Is there any module or method out there to allow something like:
template = """
Molecular weight = {0} Residues = {1}
Average Residue Weight = {2} Charge = {3}
Isoelectric Point = {4}
Residue Number Mole% DayhoffStat
A = Ala {4} {5} {6}
B = Asx {7} {8} {9}
C = Cys {10} {11} {12}
Property Residues Number Mole%
Tiny (A+C+G+S+T) {14} {15}
Small (A+B+C+D+G+N+P+S+T+V) {16} {17}
Aliphatic (A+I+L+V) {18} {19}"""
and then, to extract the vars from a another input file following the above format you would do the following:
list_of_vars = Parse(template, infile)
Note that while the same variable will appear in every file on the same line, they can be shifted a few characters to the right depending on how big the value preceding it on the same line is.

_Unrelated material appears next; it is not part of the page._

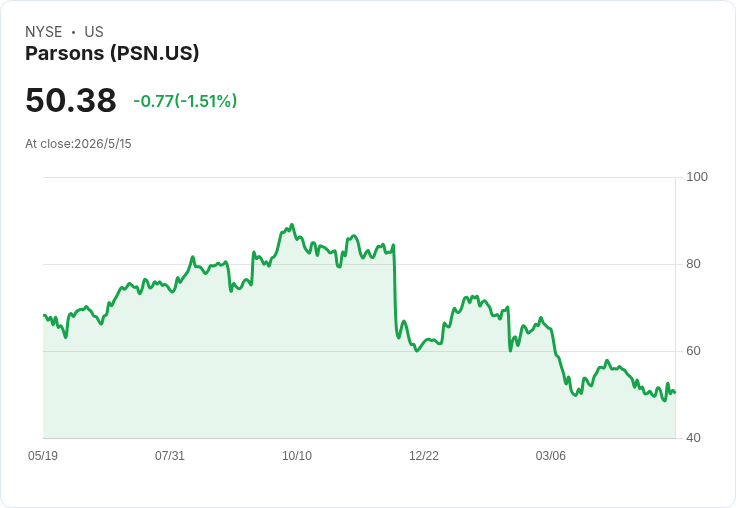Click the At close:2026/5/15 date text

The files are the output from emboss pepstats in case anyone was wondering.
Thanks everyone for the quick replies. The solution here was to use findall function in the re module. Here is a simple example below:
import re
class TemplateParser:
def __init__(self, template):
self.m_template = template.replace('{}', r'[\s]*([\d\-\.]+)[\s]*')

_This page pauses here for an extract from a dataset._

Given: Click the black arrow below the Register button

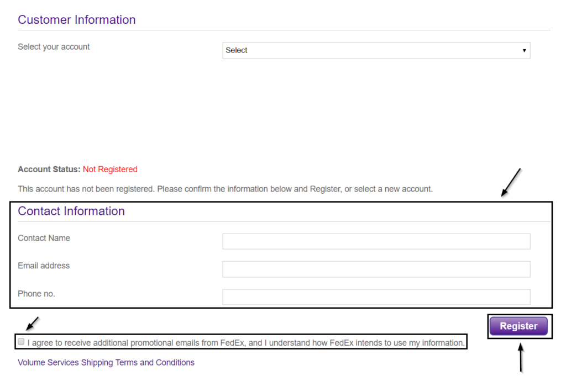Looking at the screenshot, I should 520,357.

def ParseString(self, filename):
return re.findall(self.m_template, filename, re.DOTALL|re.MULTILINE)[0]
template = """
Molecular weight = {} Residues = {}
Average Residue Weight = {} Charge = {}
Isoelectric Point = {}
Residue Number Mole% DayhoffStat
A = Ala {} {} {}
B = Asx {} {} {}
C = Cys {} {} {}
Property Residues Number Mole%
Tiny \(A\+C\+G\+S\+T\) {} {}
Small \(A\+B\+C\+D\+G\+N\+P\+S\+T\+V\) {} {}
Aliphatic \(A\+I\+L\+V\) {} {}"""
The ParseString function the successfully returns a list of strings which I can then process. As the files are always the same format, I was able to process all my files successfully. I only had two issues.
1) As you can see above i've had so escape all regex characters in my template file, which isn't that big of a deal.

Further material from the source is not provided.